Expectations for earnings growth have largely held up in recent weeks, despite a first quarter that saw commodities prices surge after Russia invaded Ukraine, threatening to exacerbate already-high consumer prices.
Analysts expect S&P 500 earnings to have increased by about 6% in the first three months of 2022 from a year ago and forecast profit growth of about 9% for the year, forecasts in line with those at the start of the month, according to IBES data from Refinitiv.
The reporting period for S&P 500 companies begins this week with results from major banks including JPMorgan Chase on Wednesday.
Some worry, however, that a cocktail of rising prices, higher wages and tightening financial conditions may have weighed on some companies’ balance sheets or clouded expectations for the rest of the year.
“The environment is very different this quarter. There are so many things going on,” said Jack Ablin, chief investment officer at Cresset Capital Management in Chicago. “It will be fascinating to see how companies respond.”
Earnings season comes on the heels of a tumultuous quarter for asset prices that saw the S&P 500 swoon nearly 13% before paring losses in a furious rebound late last month. The index is down about 6% for the year-to-date.
Energy and other commodity prices have surged, with Brent crude futures up 32% for the year so far. The war in Ukraine has also created worries about supply and transportation problems, adding to concerns that have been building since the start of the coronavirus pandemic.
That’s led a number of companies to warn about the impact of rising raw material and other costs on margins in recent weeks, including packaged food company Conagra Brands Inc, which this month lowered its full-year profit forecast.
“I see capital more expensive, labor more expensive, commodities more expensive,” Ablin said. “Unless these firms can pass these costs along – and arguably they’ll be able to pass along some but not all… That says to me, margins have to decline.”
Tightening labor market conditions are boosting wages, another negative for companies.

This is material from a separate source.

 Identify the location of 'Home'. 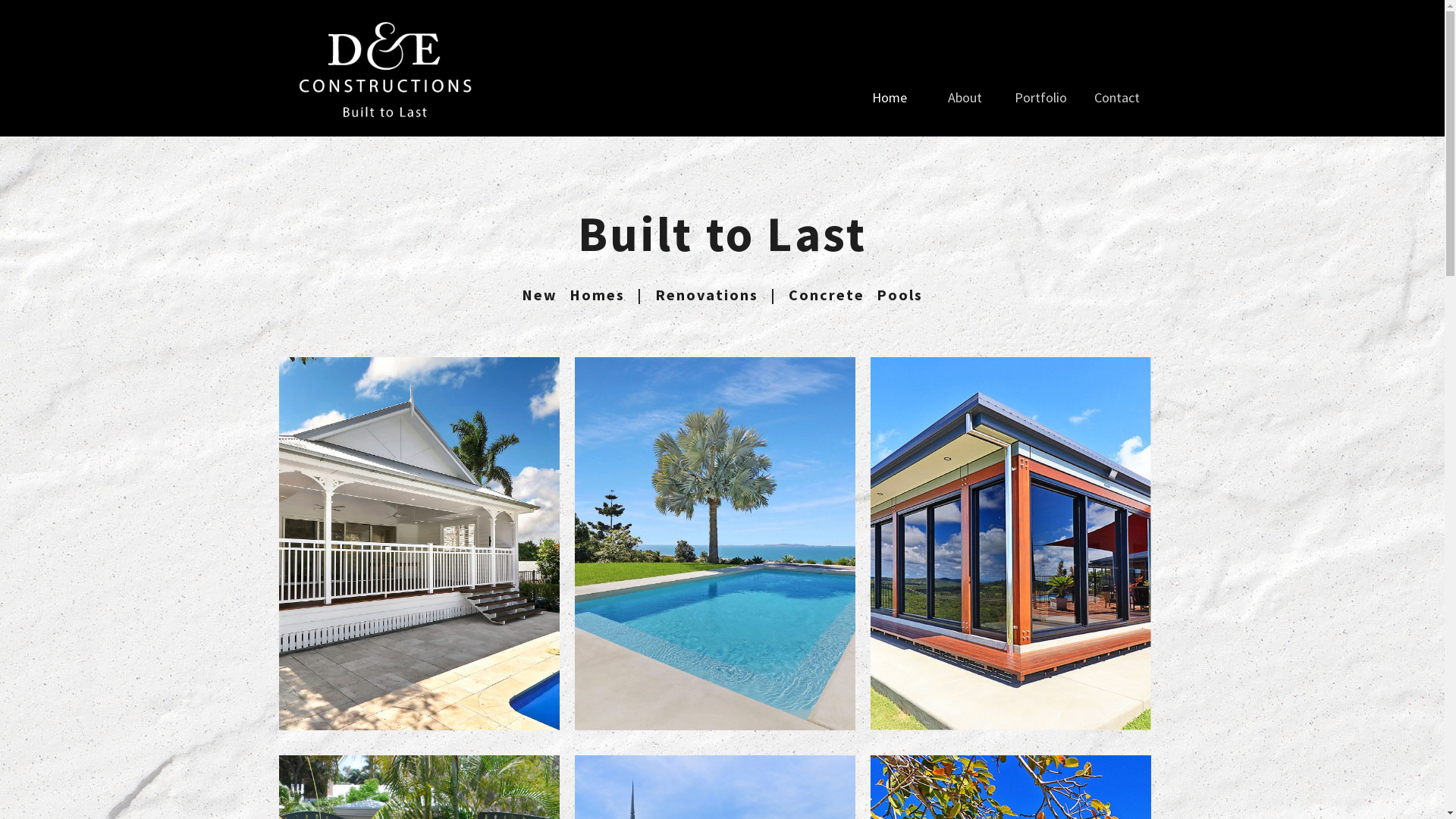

The Conference Board’s consumer confidence index rebounded in March amid growing labor market optimism.
In March, the Fed raised rates for the first time since 2018 and policymakers have signaled they are ready to aggressively fight the fastest consumer price growth in nearly four decades with meaty rate hikes and balance sheet runoff, leading some investors to worry that the central bank’s monetary policies may bring on a recession.
With earnings, “it’s easy to identify the multiple negatives,” said Michael James, managing director of equity trading at Wedbush Securities in Los Angeles. “The question is how much of those negatives have already been priced into individual company shares.”
Given recent market volatility and nervousness heading into earnings season, he said, “The only guarantee is there are going to be outsized moves in both directions from individual companies” following their reports.
Among sectors, analysts expect a massive year-over-year jump in energy earnings in the first quarter because of the higher oil prices, while materials’ growth also is expected to have benefited from surging prices.
Meanwhile, big banks are expected to report a large decline in earnings from a year earlier, when they benefited from exceptionally strong dealmaking and trading.
At the same time, major U.S. companies including McDonald’s Corp have halted sales in Russia after Moscow invaded Ukraine in late February. While overall S&P 500 companies’ revenue exposure to Russia is relatively small, the war, which Russia calls a “special operation,” adds to the uncertain outlook for companies.
Overall, corporate margins have held up, “so the market can take some margin contraction, only because we’re coming from such high rates,” said Scott Wren, senior global market strategist at Wells Fargo Investment Institute in St. Louis, Missouri.
Still, the rate of earnings growth has slowed from last year, when companies were rebounding sharply from the lows of the pandemic, he said. S&P 500 profit growth for all of 2021 was about 52%, based on Refinitiv data.
“This is going to be a normalization year, so to speak, where growth rates are slower,” Wren said. “You don’t have all of this fiscal and monetary stimulus. That’s what the market has to adjust to.”